29 April 2011

Letter from Lhasa, number 226. (Ruest 2009): Virtualization. A Beginner’s Guide

Letter from Lhasa, number 226. (Ruest 2009): Virtualization. A Beginner’s Guide  
by Roberto Abraham Scaruffi

Ruest, D., and N. Ruest, Virtualization. A Beginner’s Guide, McGraw-Hill, 2009.
(Ruest 2009).
Danielle Ruest,
Nelson Ruest  


What is virtualization?

As you now know, virtualization is a technology that partitions a computer into several independent machines that can support different operating systems and applications running concurrently. The great advantage of this is that you can take a physical server that is running at 10 percent utilization and transform it into one running at 60 to 80 percent utilization by loading it up with multiple virtual machines. The underlying hypervisor software will run directly on the hardware and act as a coordinator to manage multiple operating systems in VMs.
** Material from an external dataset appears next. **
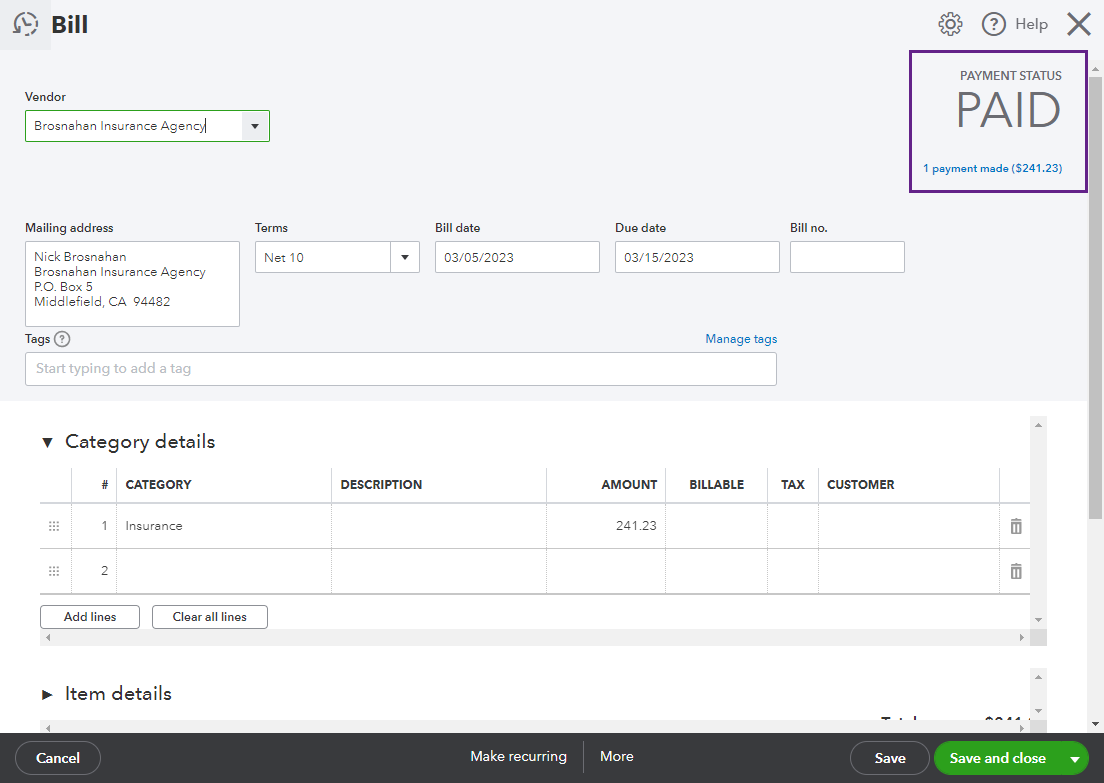Click the Bill no. input field
The height and width of the screenshot is (783, 1104).
click(x=847, y=257)
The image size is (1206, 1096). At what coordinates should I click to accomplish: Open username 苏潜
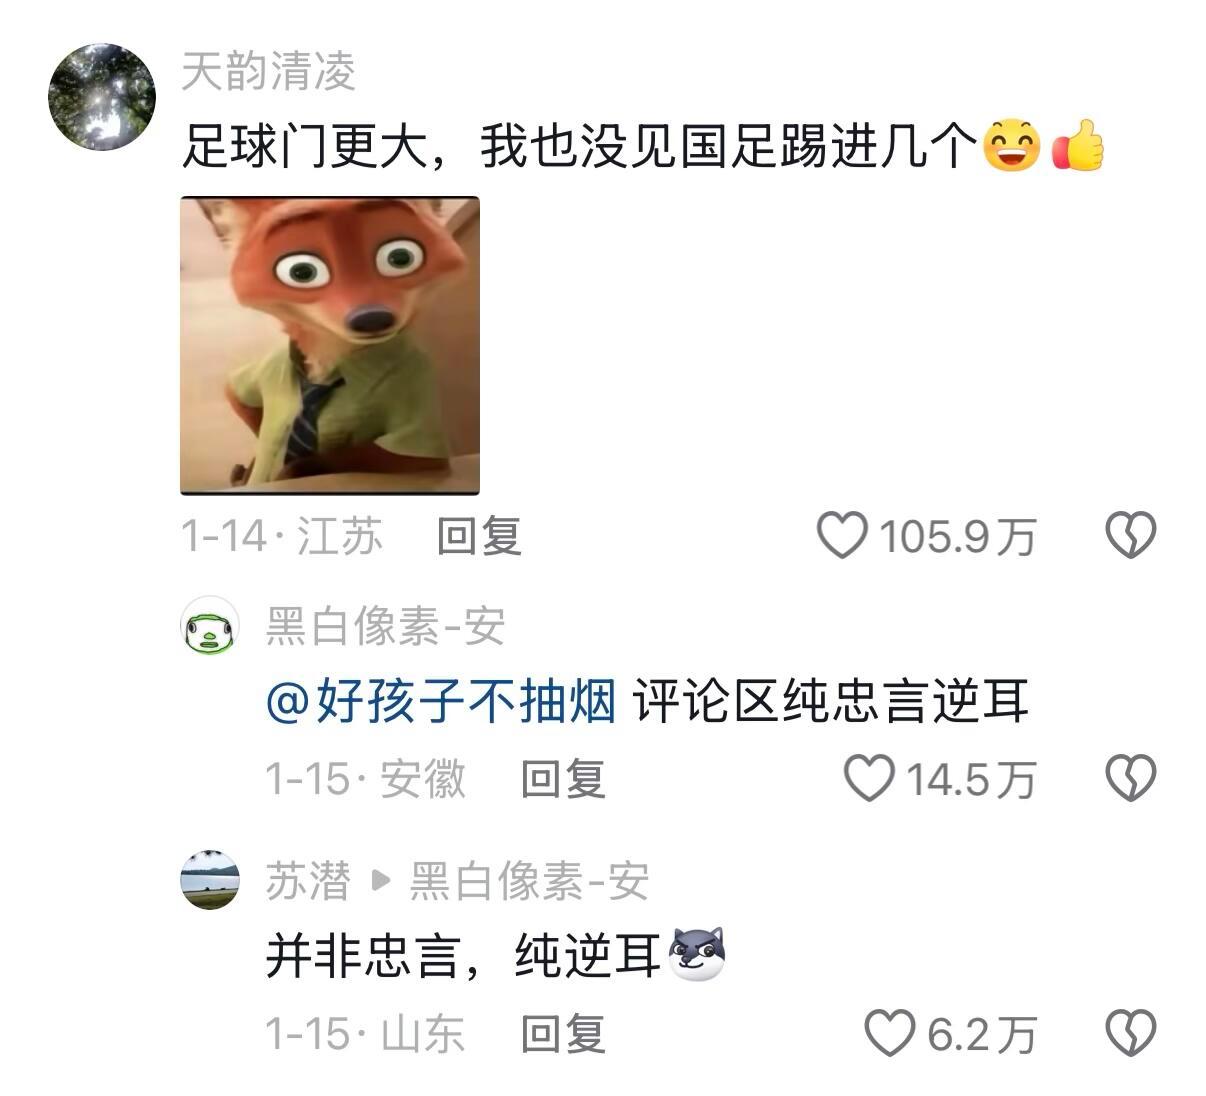(x=308, y=881)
In this situation, each instance of an operating system running in a virtual machine becomes a self-contained operating environment that runs on top of the hypervisor and behaves as if it is a separate computer.(Ruest 2009, p. 30).
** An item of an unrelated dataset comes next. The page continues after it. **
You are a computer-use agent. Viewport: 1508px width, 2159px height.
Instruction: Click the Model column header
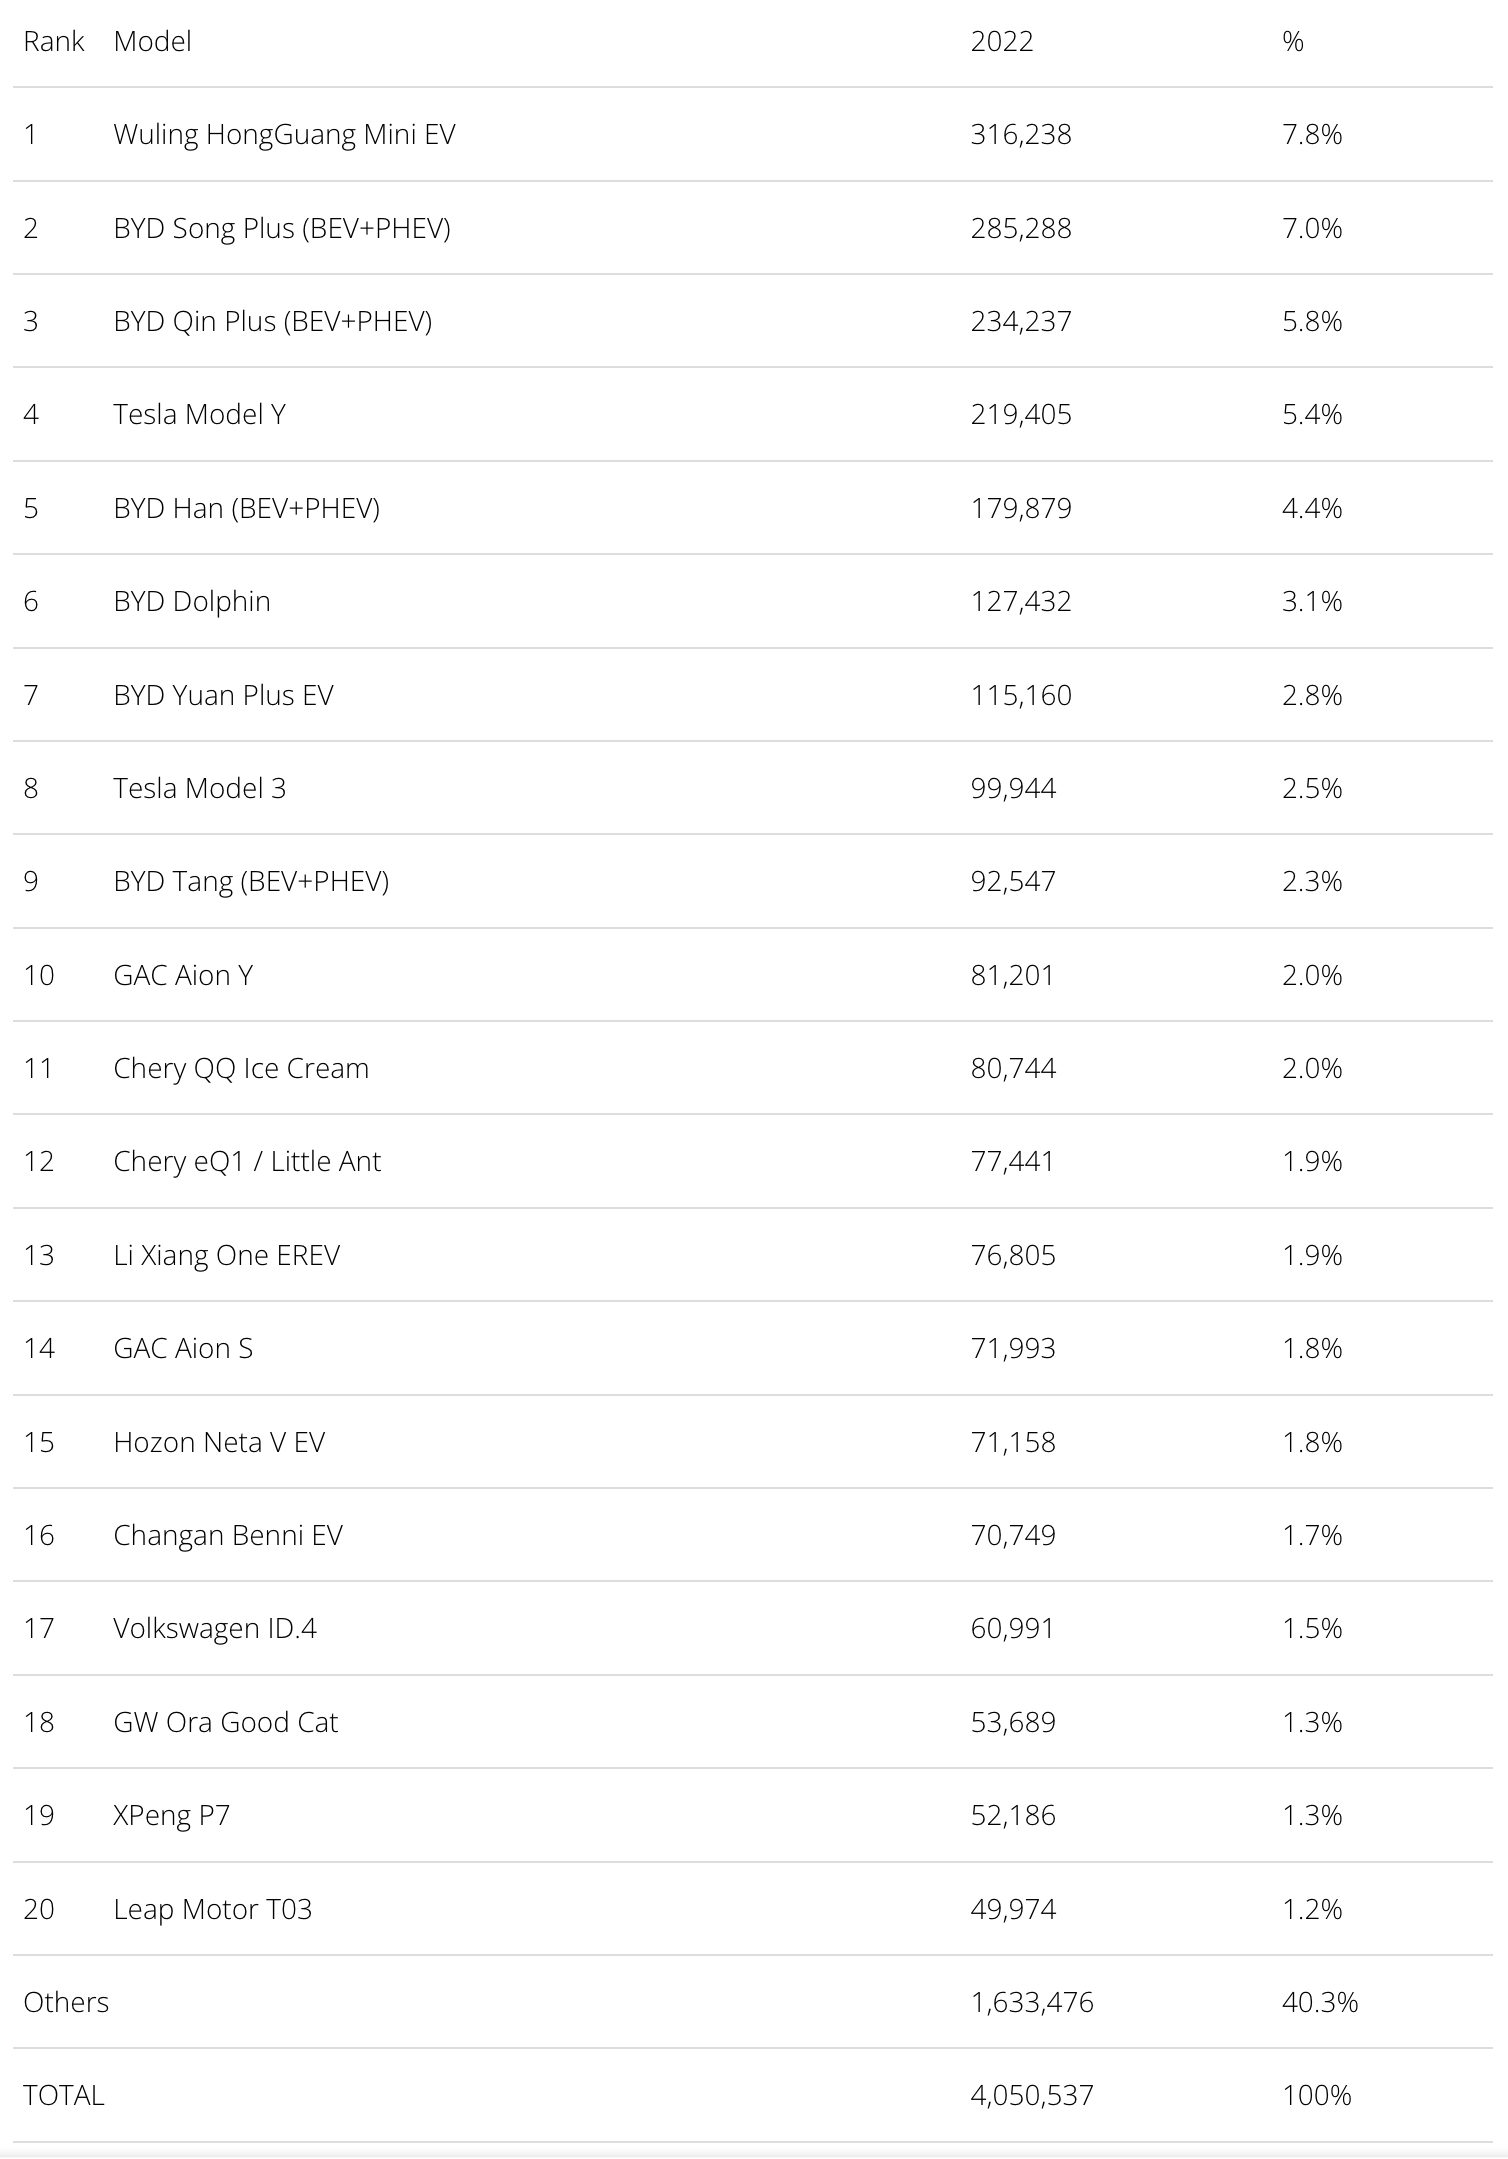152,42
Virtualization removes the physical hardware dependencies from server operating systems, allowing them to be moved and recovered like never before. Instead of having to perform scheduled hardware maintenance at some obscure hour over the weekend, server administrators can now live migrate a VM to another physical resource and perform physical server hardware maintenance in the middle of the business day.(Ruest 2009, p. xvi).

Virtualization permits not to underuse resources. Consequently there are even considerable cost reductions.

“Datacenters around the world are looking to virtualization technologies to reduce their carbon footprint. They are tired of running server systems at 10 percent or less utilization ratios, yet having these systems continue to draw power and require space and cooling just like any other machine. Virtualization promises server hardware usage ratios of 80 percent or more while delivering the same workloads on a much smaller hardware, and therefore carbon, footprint(Ruest 2009, p. 4).

Virtualization will have several impacts on your existing datacenter, including:
The impact on your network
The impact on your operations
The impact on your business processes
The impact on your bottom line
(Ruest 2009, p. 21).

The book drives through all the software and hardware technicalities for virtualizing an IT department and a company. It is an investment which will immediately translate in generalized saving and in increased speediness and security.


Ruest, D., and N. Ruest, Virtualization. A Beginner’s Guide, McGraw-Hill, 2009.